Perhaps the superintendent of diocesan schools was not the...best... adviser in this matter. It is a shame that the Bishop could not have crafted a reply -simply declining the invitation - himself, or through his secretary.
b) Chose a side. For, through Vanders, Bishop Vasquez pretty much said that the Austin area homeschoolers are a lower Catholic lifeform, and wanted to make that statement in print....on file...for the record! My guess is that Bishop Vasquez really does not know anything about homeschooling, or homeschoolers. (Apparently, he is not even aware that homeschools in Texas are considered private schools. Therefore, Catholic homeschools are mini Catholic schools.)
He missed an opportunity to meet with this group - to get to know this part of his flock, and perhaps to come away with a better idea if homeschooling is a cult (his fear?), an enemy of the modern Church anxious to whisk us back to pre-Vatican II (a bigger fear), or if this is a legitimate form of education that will support and strengthen his diocese, the local parishes, vocations (surely not!) and (gasp!)the Catholic schools.
Bishop Vasquez's reply was very short-sighted and close-minded. And, folks, that is a huge insult for a city who prides itself on hipness and progress. Why make yourself an enemy of homeschoolers? Why draw lines in the sand?

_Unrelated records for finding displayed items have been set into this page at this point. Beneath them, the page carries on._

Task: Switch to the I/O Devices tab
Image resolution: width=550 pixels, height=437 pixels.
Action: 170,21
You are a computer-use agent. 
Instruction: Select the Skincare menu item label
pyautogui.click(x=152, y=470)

Is the Bishop of Austin the first to chose to short-change Catholic homeschoolers? No. Will he be the last? No. I was told by one Catholic educator (who had the ear of a pastor), "Homeschoolers should stay home, where they belong - that's a part of their name, after all". Homeschoolers face this kind of opposition fairly often.
The best defense? Education (imagine that!)

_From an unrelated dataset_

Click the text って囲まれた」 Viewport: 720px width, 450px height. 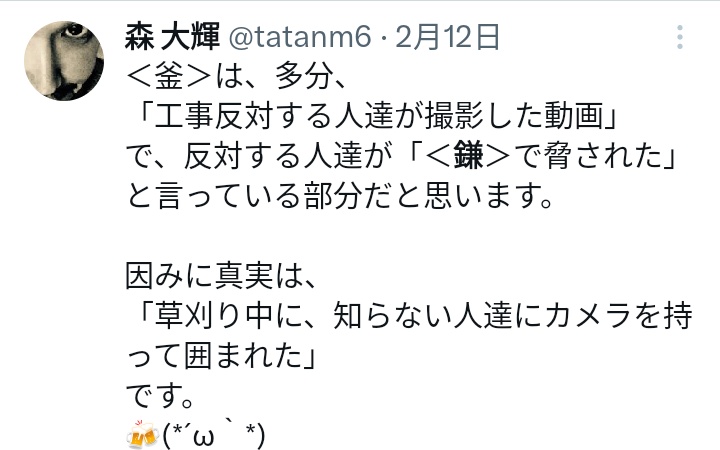pos(221,357)
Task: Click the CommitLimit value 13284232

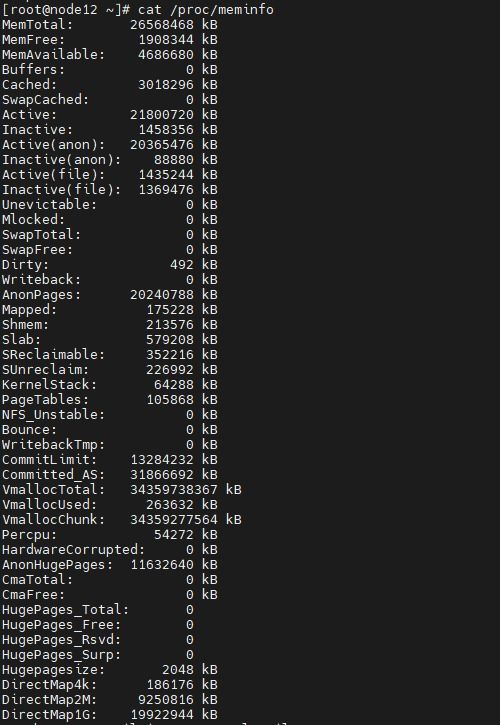Action: (162, 460)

Bishop Vasquez was ill-advised, and not discerning enough in how the situation was handled. The best way homeschoolers can handle this kind of response - whether from a diocese or a parish - is to remain open and honest, inviting pastors to come and see homeschooling groups, to drop in on coop classes, to say blessings. Perhaps local homeschool associations can form outreach boards, that offer to meet with parishes or the diocese to explain who they are and what they stand for.
And for heaven's sake - stay involved in the parishes! Many think "Catholic homeschoolers", and you load in your head an image of a nice, plain woman in a denim jumper (rosary in pocket), opening the door to her 15-seater van, while children of seemingly every age tumble out like clowns in a circus. The children all speak fluent Latin ("Would you like me to help you translate that, Fr. Smith?"), and they grow (almost) all their own food. The family is polite to a fault, the children have never held a Nintendo DS, and the tv cabinet is only opened for religious programming.
Please let me say that I know families like this! And I love them! All of that is great. But to many people, this is stereotypical homeschooler. In reality, homeschoolers are all around us, from the chic woman whose children are avid sports jocks, to the gorgeous 40-something whose daughters are ballerinas, to the woman whose children can quote pretty much every episode of Spongebob Squarepants and spot swear words in a cross word puzzle and actively translate Latin into English, (guess which one is me?), these families are schooling at home and remaining active in the parish. The only way you know it is when you ask the kids, "where do you go to school." There is that moment of silence before their eyes twinkle as they reply - "Oh, we homeschool", before they run off to blend in to the crowd.
Homeschoolers, at least in Austin, look like they need to educate the educators!